In Dridan, the identity and status of the thirteen plaintiffs was important [4]. Originally, only a subset of plaintiffs commenced the proceeding. By a series of amended pleadings, the plaintiffs sought to address the fact that, of the six parcels of land affected, five were not owned by the individual plaintiffs who lived on them, but by the corporate trustees [3]. Among other things, the plaintiffs sought to plead a set of alternatives – e.g., if the corporate plaintiffs had possession, their possession had been interfered with; alternatively, if the residents had possession, their personal possession and use had been interfered with [42].
The Court observed [4] that the choice of alternative may be relevant because:
[…] the nature of the injuries which are compensable and the remedies available differ according to whether the plaintiff is a natural person or a corporation. For example, while conduct amounting to nuisance may affect a corporation’s ‘use’ of the land in question, that conduct would not generally affect the corporation’s ‘enjoyment’ of the land. Further, an injunction is generally not available to a corporate plaintiff, on the basis that it can be presumed that any damage to its interest in the relevant land caused by a nuisance can be compensated by money. On the other hand, a nuisance may adversely affect a natural person’s enjoyment of the land, and an injunction is an available remedy.

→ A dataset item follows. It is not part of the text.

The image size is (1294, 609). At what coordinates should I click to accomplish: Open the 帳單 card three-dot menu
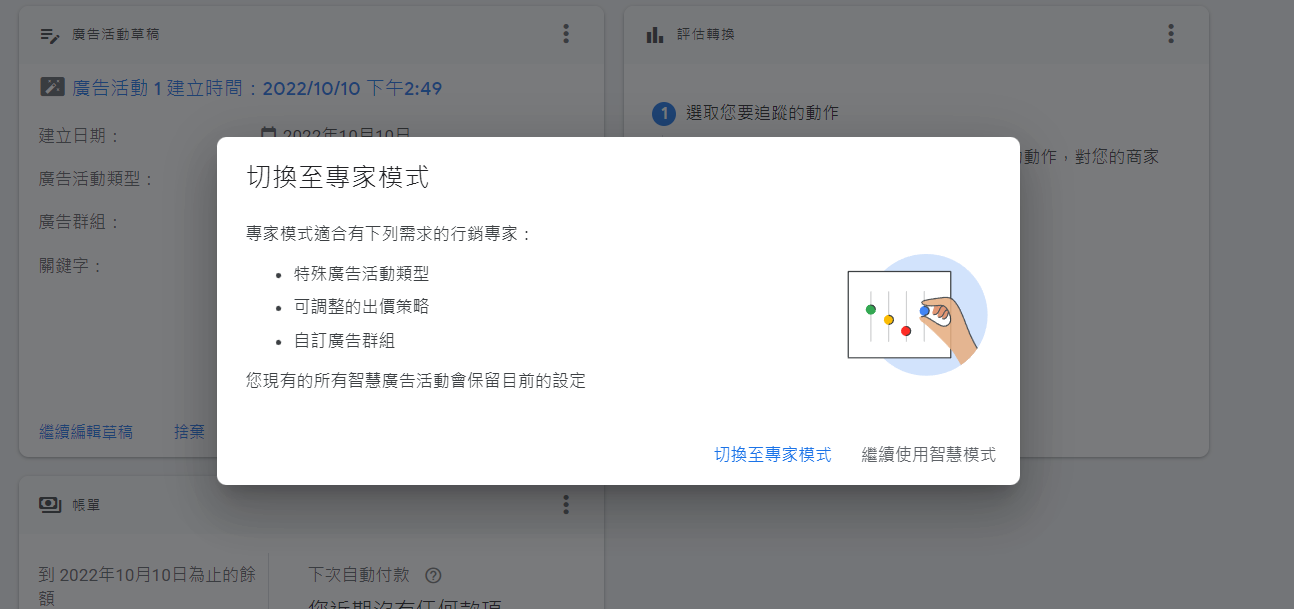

Claims by the individuals included loss of amenity (distress, inconvenience, annoyance and upset) and sought injunctions to stop the nuisance.
Claims by the trustees concerned capital loss, i.e. loss in land value and a loss of amenity relating to land access. This claim was essentially for damages.
The windfarm defendants sought orders to strike out certain individual plaintiffs, arguing that, although the civil procedure rules permitted a party to plead inconsistent facts in the alternative, a pleading of inconsistent sets of facts will be regarded as embarrassing and liable to be struck out if it can be demonstrated that the falsity of one of the pleaded alternatives must be known [19].[2] On this submission, Daly AsJ concluded [55] that it was not necessary for the defendants ‘to establish actual knowledge on the part of the plaintiffs of the falsity of one of their pleaded alternative cases’ and that it was sufficient ‘to establish that the plaintiffs […] know or must know which of their proposed alternative cases is correct.’
The plaintiffs’ counsel argued that the question of “possession” and therefore “exclusive possession” was a mixed question of fact and law and, because of this, where it was not clear what the proper legal conclusion from those facts, it was appropriate to advance a set of two possibilities as alternatives for decision at the final hearing. On this submission, Daly AsJ concluded [54] that ‘the fact that what amounts to exclusive possession is a question of mixed fact and law does not preclude the operation of the rule against the maintenance of inconsistent allegations: after all, allegations of mixed fact and law are commonplace.’
Associate Justice Daly held that the plaintiffs’ pleading fell foul of the rule prohibiting the pleading of inconsistent allegations, particularly ‘in circumstances where the plaintiffs either know, or should be taken to know whether they or the corporate entities associated with them have exclusive possession of the homesteads’ [45].
Considering the question of the plaintiffs’ knowledge of “possession”, Daly AsJ noted [46] that:
- while individual plaintiffs may not know, their subjective state of mind is not the end of the matter;
- who operated the farming business on the land, and whether those business were operated from the homesteads, appeared to be a matter within the plaintiffs’ knowledge; and
- the trust deeds probably made apparent whether it was permissible for the corporate plaintiffs to allow the individual plaintiffs to have exclusive possession of the homesteads;
- [62] even where an individual plaintiff has possession, a corporate plaintiff may still hold a residual interest capable of supporting a claim in nuisance.
Thus, Her Honour found that the matter of possession need not wait for the hearing and, instead required the plaintiffs to elect whether the individuals or the corporate plaintiffs would bring the claims, orders requiring these elections to be finalized by April 2024.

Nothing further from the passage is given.